Sequel to The Handmaid’s Tale coming September 2019

If you’re like us, you’ve been dying to know what happens to Offred after the book leaves off and how future historians got a hold of Offred’s story. After 35 we will finally get some answers as a sequel is coming. It will be called The Testaments and will take place 15 years after The Handmaid’s Tale left off. Atwood tells us that the story will be told by three female characters, and the publisher promises that “the book answers the question that has tantalized readers for decades: What happens to Offred?”

Read more at NPR.

Also, cheers to Stephen Colbert for his quip: “Margaret Atwood is writing a sequel to The Handmaid’s Tale, and Donald Trump is almost finished with the prequel.”

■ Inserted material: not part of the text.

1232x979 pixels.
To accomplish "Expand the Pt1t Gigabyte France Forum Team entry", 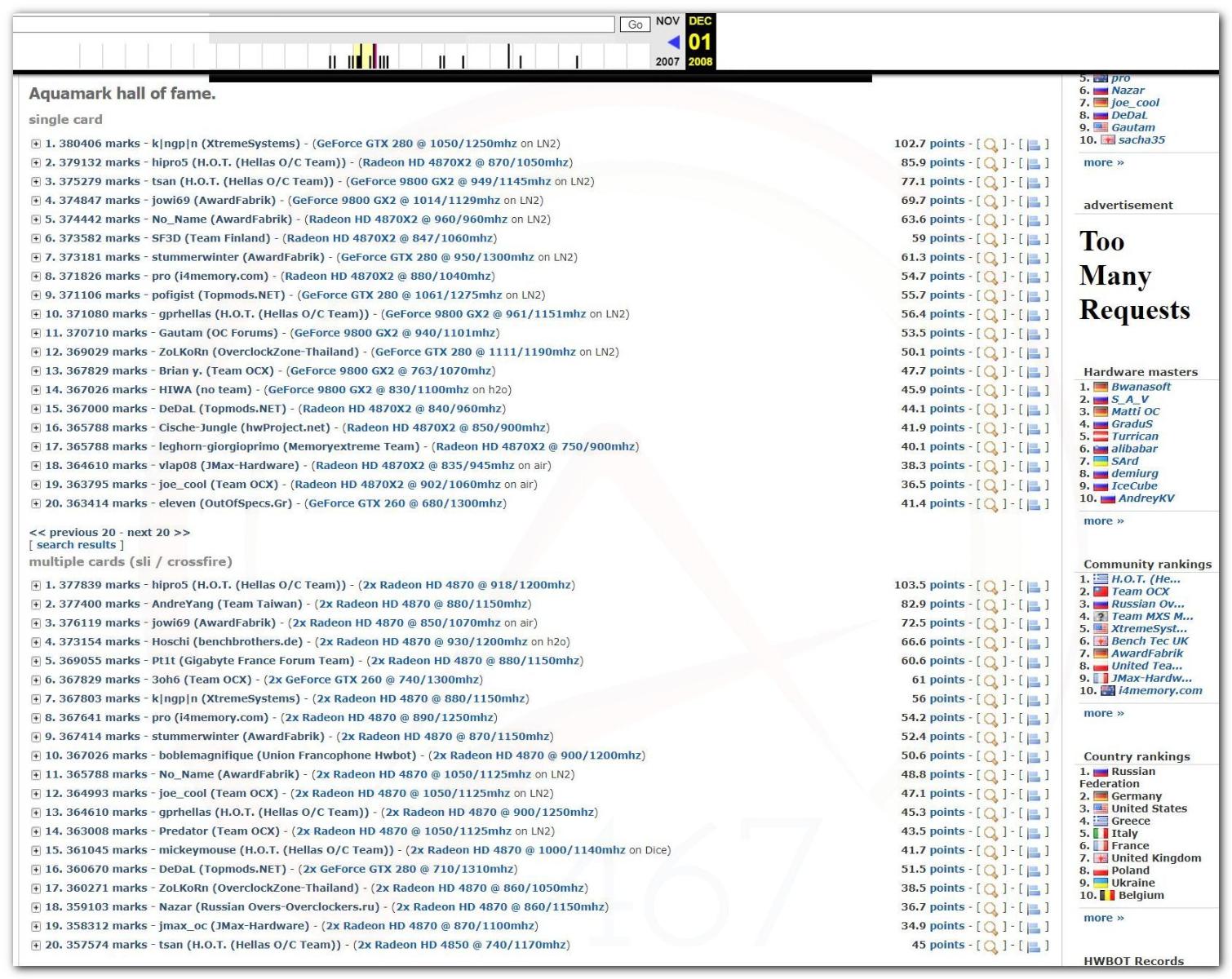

Northwestern University has chosen The Handmaid’s Tale as its One Book selection for 2018-2019

Every entering freshman to Northwestern University this fall will receive their own copy of The Handmaid’s Tale and will be exposed to a year full of events related to the book. (For context, in the 2017-2018 school year, there were 91 different events on campus related to the One Book selection– this year promises to be as robust, if not more so!)

Atwood will be at Northwestern to give keynote talks on October 30, 2018, a talk each on both the Chicago and the Evanston campuses, where One Book Faculty Chair Helen Thompson also plans to ask Atwood questions about “The Handmaid’s Tale, its recent television adaptation, and its centrality to the current cultural moment.”